# Work task
Filter the entries that follow, copying every line in which the word "agent" appears.

Source data
────────

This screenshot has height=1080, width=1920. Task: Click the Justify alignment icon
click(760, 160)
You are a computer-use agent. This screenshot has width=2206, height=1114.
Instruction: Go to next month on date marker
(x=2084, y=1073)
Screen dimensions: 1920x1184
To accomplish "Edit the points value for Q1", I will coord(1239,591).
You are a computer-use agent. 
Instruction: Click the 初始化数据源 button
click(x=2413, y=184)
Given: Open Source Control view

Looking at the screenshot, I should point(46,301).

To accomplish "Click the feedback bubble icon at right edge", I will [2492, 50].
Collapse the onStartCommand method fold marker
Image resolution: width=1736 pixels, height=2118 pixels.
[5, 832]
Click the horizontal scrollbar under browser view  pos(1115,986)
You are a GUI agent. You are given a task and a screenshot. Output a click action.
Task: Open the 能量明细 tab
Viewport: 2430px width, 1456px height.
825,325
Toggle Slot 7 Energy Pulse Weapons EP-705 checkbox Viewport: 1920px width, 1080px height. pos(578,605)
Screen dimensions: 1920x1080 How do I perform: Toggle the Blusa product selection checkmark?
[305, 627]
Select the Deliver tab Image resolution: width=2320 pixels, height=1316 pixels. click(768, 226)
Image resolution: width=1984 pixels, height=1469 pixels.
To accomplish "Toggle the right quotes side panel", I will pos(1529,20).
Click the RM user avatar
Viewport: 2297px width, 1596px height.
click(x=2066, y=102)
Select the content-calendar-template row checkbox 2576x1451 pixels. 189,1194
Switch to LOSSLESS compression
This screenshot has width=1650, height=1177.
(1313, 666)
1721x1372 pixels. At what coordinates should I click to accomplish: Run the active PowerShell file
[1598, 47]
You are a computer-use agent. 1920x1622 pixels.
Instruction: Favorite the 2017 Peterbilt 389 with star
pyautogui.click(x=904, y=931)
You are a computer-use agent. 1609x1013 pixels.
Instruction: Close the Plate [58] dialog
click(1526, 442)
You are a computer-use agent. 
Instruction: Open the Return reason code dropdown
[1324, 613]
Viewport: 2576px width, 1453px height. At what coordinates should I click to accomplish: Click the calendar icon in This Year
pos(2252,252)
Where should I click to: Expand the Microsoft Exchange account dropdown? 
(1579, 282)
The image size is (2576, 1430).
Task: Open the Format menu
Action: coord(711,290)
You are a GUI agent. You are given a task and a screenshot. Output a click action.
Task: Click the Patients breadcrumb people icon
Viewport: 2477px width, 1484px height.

────────

# Result of the exercise
You are a computer-use agent. This screenshot has width=2206, height=1114.
You are a computer-use agent. 
You are a GUI agent. You are given a task and a screenshot. Output a click action.
You are a computer-use agent. 1920x1622 pixels.
You are a computer-use agent. 1609x1013 pixels.
You are a computer-use agent. 
You are a GUI agent. You are given a task and a screenshot. Output a click action.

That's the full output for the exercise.